I dug up a machine at work that I knew
suffered from spurious GPF's (General
Protection Faults) that I suspected to
be caused by a hardware problem. I ran
the full suite of tests, only to find
that all of the memory tests would fail
at an address corresponding to one of
the SIMM's (yes, SIMM's, this was an old
Pentium 166MMX). I yanked the offending
memory and replaced it. The problem disappeared.
This seemed
too easy, so I next installed a hard drive
that I knew had a few bad sectors. PC-Check
detected them flawlessly, marking them
as unusable. I ran the software on a few
more random machines, finding no problems.

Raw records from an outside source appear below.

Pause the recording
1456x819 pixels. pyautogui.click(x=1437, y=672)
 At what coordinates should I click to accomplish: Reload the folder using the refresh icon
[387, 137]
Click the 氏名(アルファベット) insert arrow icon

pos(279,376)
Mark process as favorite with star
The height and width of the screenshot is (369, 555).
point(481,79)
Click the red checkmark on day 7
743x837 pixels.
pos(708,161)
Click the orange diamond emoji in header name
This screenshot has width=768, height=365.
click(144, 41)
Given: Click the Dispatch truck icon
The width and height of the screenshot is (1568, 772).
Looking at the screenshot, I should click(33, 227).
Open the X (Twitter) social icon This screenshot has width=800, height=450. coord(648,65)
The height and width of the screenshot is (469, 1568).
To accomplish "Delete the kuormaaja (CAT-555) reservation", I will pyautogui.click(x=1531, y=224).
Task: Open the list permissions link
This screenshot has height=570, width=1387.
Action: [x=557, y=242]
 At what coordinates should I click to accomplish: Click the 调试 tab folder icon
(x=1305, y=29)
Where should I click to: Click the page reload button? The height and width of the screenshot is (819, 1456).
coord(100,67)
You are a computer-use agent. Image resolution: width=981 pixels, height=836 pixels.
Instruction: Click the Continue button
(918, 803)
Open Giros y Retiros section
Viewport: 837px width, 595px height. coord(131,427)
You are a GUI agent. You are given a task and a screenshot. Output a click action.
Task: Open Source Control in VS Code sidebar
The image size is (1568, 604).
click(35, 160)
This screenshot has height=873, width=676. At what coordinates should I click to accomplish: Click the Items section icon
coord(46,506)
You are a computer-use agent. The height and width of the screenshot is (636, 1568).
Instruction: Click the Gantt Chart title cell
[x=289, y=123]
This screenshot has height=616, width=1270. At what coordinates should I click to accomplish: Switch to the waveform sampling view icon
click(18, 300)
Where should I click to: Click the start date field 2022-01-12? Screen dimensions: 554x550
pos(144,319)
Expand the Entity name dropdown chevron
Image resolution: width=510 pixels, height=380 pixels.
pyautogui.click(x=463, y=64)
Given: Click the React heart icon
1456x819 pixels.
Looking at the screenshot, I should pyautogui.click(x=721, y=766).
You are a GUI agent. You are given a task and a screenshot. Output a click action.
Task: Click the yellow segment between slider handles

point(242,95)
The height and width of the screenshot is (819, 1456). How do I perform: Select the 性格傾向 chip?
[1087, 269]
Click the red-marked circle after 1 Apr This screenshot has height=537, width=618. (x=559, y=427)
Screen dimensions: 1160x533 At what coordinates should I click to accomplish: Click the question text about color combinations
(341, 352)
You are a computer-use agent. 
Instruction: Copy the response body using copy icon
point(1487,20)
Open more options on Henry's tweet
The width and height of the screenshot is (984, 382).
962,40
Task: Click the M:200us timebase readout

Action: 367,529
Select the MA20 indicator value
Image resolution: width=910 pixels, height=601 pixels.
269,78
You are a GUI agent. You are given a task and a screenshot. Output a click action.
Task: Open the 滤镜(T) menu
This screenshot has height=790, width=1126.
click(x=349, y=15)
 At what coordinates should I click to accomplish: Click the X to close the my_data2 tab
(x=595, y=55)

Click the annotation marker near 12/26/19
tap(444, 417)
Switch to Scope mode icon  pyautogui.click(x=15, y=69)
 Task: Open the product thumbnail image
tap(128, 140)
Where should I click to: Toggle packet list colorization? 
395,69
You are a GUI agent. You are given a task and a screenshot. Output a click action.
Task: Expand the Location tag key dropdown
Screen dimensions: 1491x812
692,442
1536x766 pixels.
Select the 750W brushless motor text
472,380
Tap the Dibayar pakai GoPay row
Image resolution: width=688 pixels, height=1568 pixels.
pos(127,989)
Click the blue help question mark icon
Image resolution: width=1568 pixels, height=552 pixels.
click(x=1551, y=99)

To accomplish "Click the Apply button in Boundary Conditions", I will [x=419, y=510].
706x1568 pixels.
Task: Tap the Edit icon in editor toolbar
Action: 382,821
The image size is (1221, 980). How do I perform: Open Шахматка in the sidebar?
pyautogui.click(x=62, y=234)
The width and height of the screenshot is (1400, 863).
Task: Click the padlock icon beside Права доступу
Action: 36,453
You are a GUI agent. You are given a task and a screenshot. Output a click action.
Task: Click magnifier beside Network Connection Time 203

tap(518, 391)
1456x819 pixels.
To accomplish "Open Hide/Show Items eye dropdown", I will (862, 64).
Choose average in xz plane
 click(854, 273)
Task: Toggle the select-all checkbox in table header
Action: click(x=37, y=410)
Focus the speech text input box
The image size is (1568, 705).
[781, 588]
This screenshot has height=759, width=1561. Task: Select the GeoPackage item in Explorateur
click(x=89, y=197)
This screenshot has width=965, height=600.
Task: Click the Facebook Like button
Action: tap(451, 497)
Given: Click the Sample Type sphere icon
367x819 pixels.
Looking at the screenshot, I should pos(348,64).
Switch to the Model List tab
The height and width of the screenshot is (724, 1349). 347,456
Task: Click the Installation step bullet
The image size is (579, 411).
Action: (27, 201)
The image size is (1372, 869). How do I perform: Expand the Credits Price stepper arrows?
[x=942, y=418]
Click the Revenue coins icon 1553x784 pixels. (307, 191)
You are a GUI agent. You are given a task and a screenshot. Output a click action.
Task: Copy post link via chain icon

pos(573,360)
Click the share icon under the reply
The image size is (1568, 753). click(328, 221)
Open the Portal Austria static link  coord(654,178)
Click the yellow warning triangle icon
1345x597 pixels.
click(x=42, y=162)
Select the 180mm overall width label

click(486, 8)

I finally decided that it was doing its
job as advertised, and stopped trying
to find situations where it would fail.
That isn't to say that there aren't any.
In fact, I'd be surprised if there weren't.
Rest assured, however, that they will
be quite rare. In general, you should
be able to pick up common system problems.
I also ran the burn in module on two machines
at home, a newer Pentium III 866 and a
Pentium II 333. I did not find any problems.
However, when overclocking the 333 to
415 (83.5mhz FSB), the MMX test would
fail, and at times the hard drive test
would hang the system, but with no data
loss. Seems like I need some better cooling
for the processor, and perhaps a chipset
cooler for the motherboard to try and
circumvent the disturbing IDE problem.
In all the time that I overclocked that
particular box, thankfully, I never experienced
data corruption of any kind.
Conclusions
Taken as a whole, this is a powerful diagnostic
tool. I would have no problem with recommending
it to any technical support person or
hardware hobbyist. Here are some of the
pros and cons.
Pc-Check
is a great tool, as long as your expectations
are set appropriately. No one tool is
perfect, but as diagnostic software goes,
this ranks near the top of the heap.